魂の響きを伝える@小澤征爾
BSハイビジョンで「小沢征爾 魂の響きを伝える」を見た(2003.1.5放送の再放送)。
ウィーン国立歌劇場の音楽監督になった小澤征爾のボストン交響楽団との別れ(28年間の日々との別れ)や日本の田舎でのキャラバンコンサート(ロストロポーヴィチと小澤が田舎の寺の本堂で演奏するのだ)、信州松本でのサイトウ・キネン・オーケストラの活動を伝えたドキュメントである。
特に感動したのは、田舎の学校で小澤がコンサートを開いてそのお返しに生徒たちが合唱してくれるのを聴いているときの小澤の涙である。生徒たちの合唱を聴いてあの小澤が感激し、そのことを語る際にもまた涙しているのだ。
小澤は言う。「技術が下手でも感動させてくれる演奏がある。そのことを生徒たちの合唱は教えてくれる。音楽にはそういう力がある」と(ビデオを消してしまったので正確な言葉ではないかもしれないが、趣旨はそういうことだ)。
ああ、この人は豊かな感性を持っている人なのだと感じた。音楽を聴くときに我々はつい言葉に翻訳してしまい、演奏にレッテル(ロマンチックだとか巧緻な演奏だとか)を貼った上で耳に入れる。そうではなくて、言葉を介在させないで音楽に直接的に触れる聴き方(純粋経験「色を見、音を聞く刹那」=没我の状態、すなわち、対象を捉えてはいるが分析的思考が始まる前の状態)をしているのだと思う。
そしてまた、小澤は緻密な頭脳の人でもある。ボストンでの小澤の住まいの中の勉強部屋の模様が映されていたが、万巻の楽譜で埋め尽くされている。小澤はここで譜面を読み分析し暗譜して音楽を形作っていたのだ。
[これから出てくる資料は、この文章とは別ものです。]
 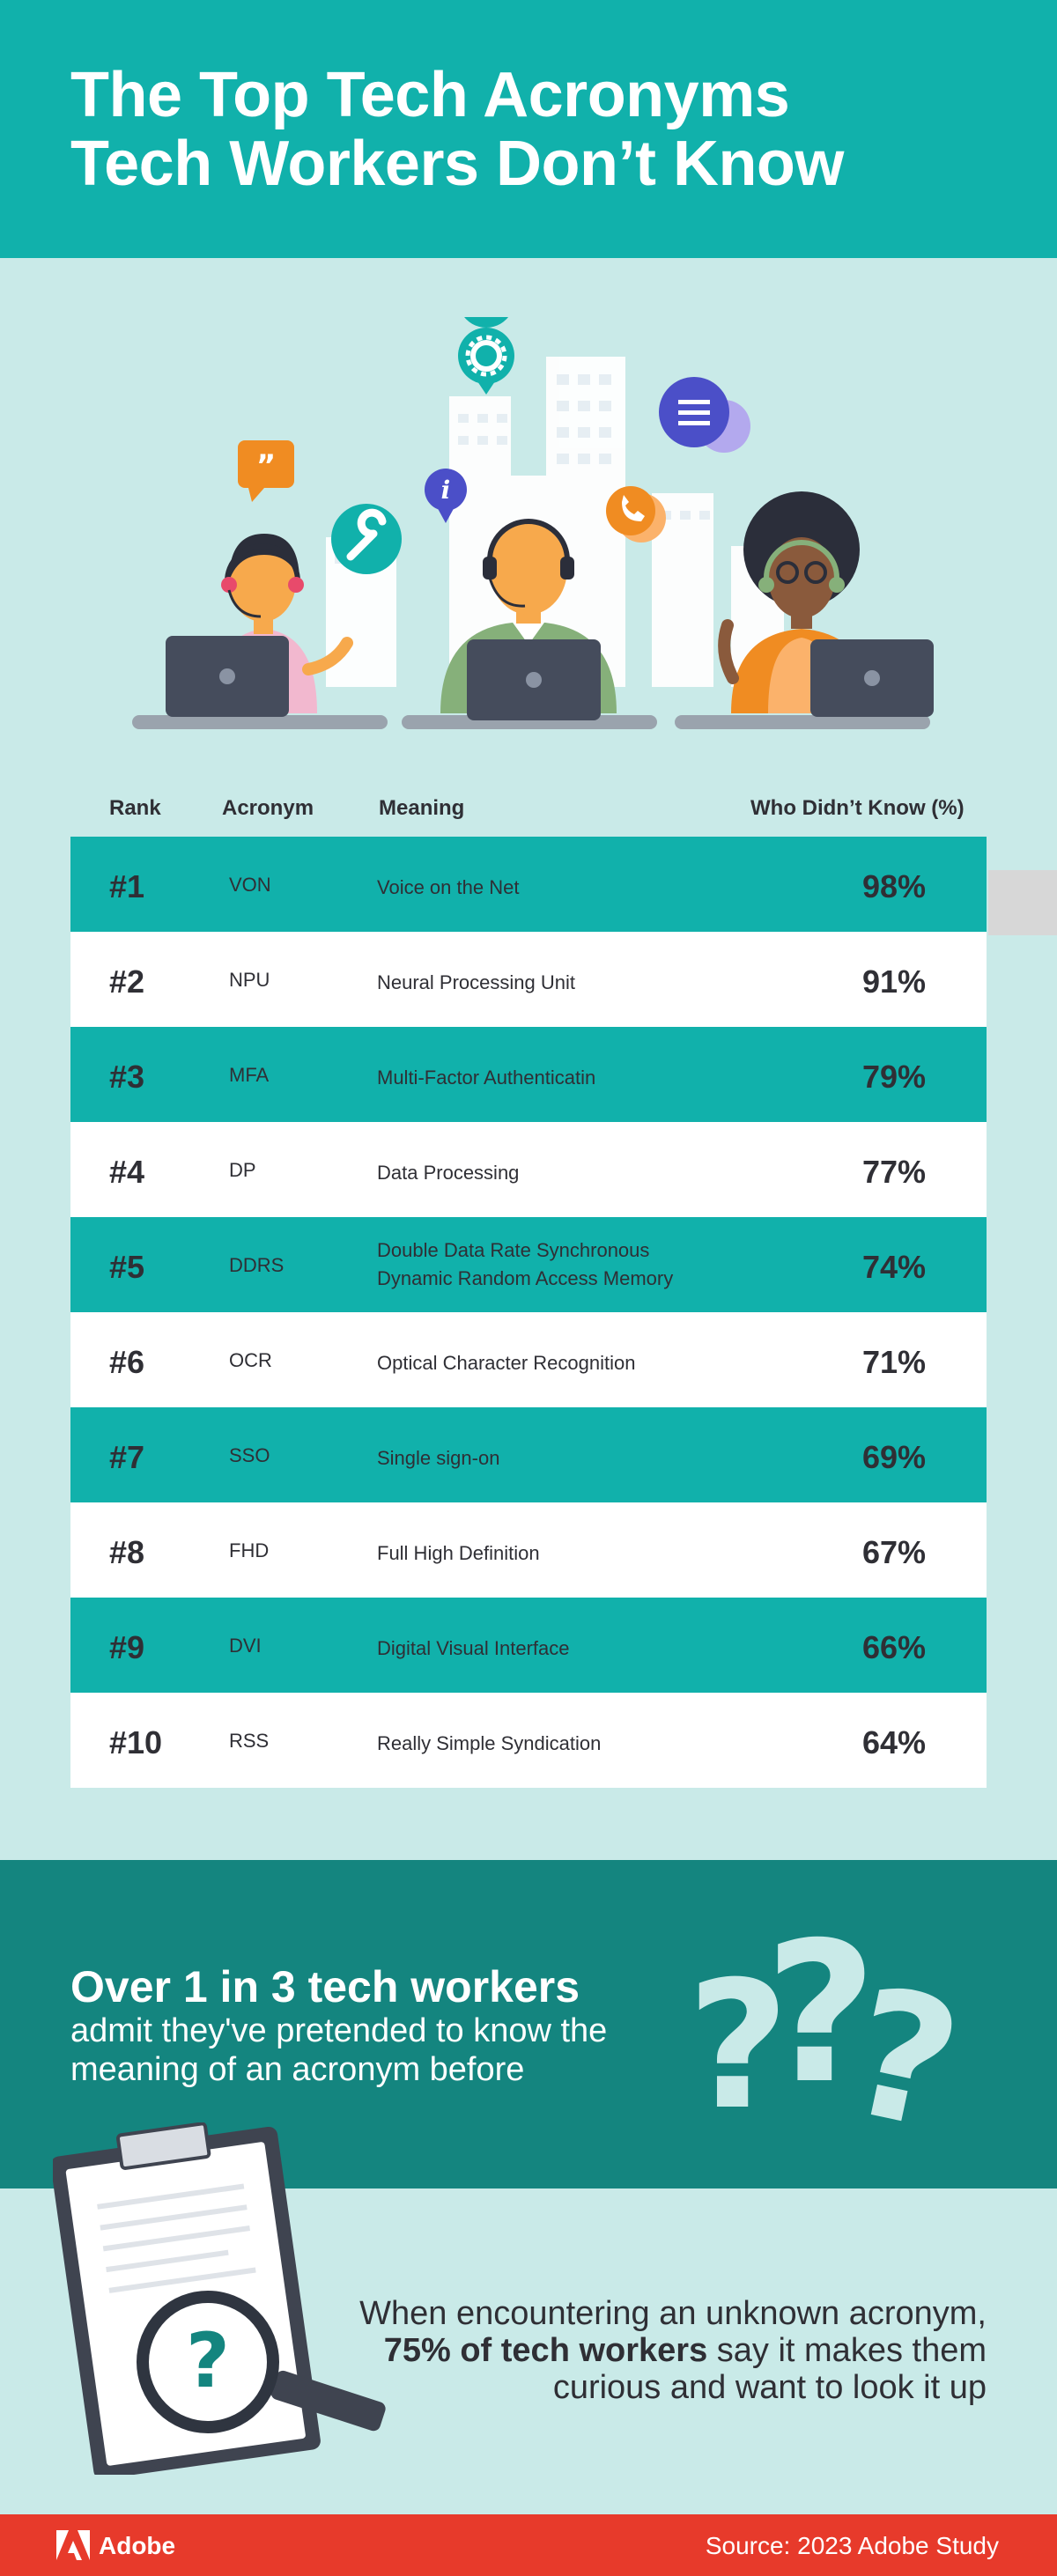 What do you see at coordinates (704, 415) in the screenshot?
I see `menu-bubble-icon` at bounding box center [704, 415].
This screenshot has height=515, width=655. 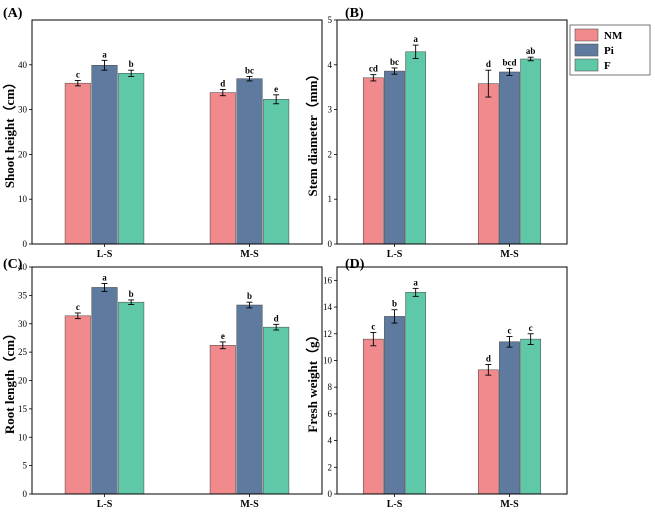 What do you see at coordinates (586, 50) in the screenshot?
I see `legend-swatch-pi` at bounding box center [586, 50].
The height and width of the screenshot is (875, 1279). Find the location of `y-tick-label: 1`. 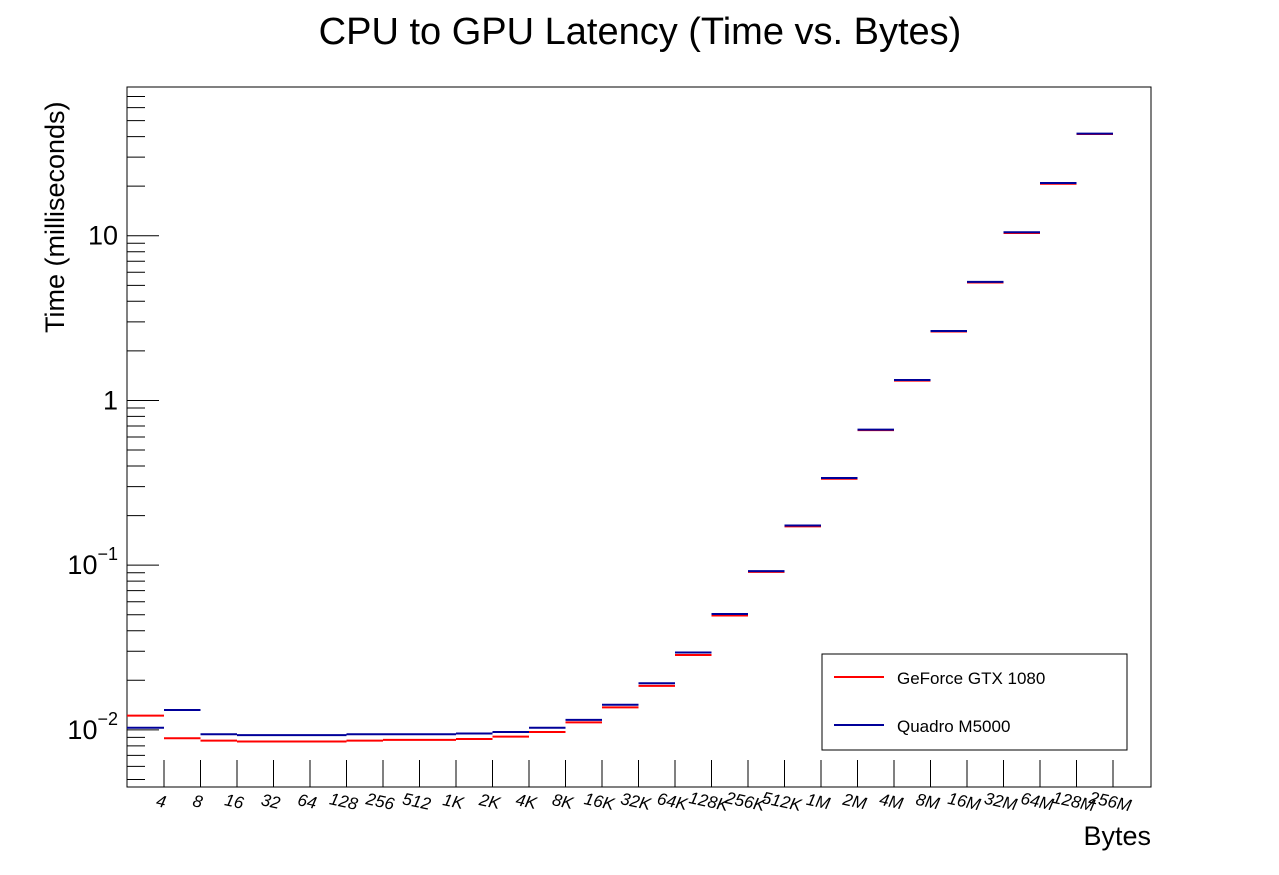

これに加えて広い視野と行動力。なにせ青年小澤はスクーターと体一つで世界に乗り出して行ったのだから。
かくして、人間力の根源は①豊かな感性、②緻密な頭脳、③広い視野と行動力であることを発見した。今さら発見しても遅いけれど、せめて豊かな感性だけはと願って今日も音楽を聴くことにしよう。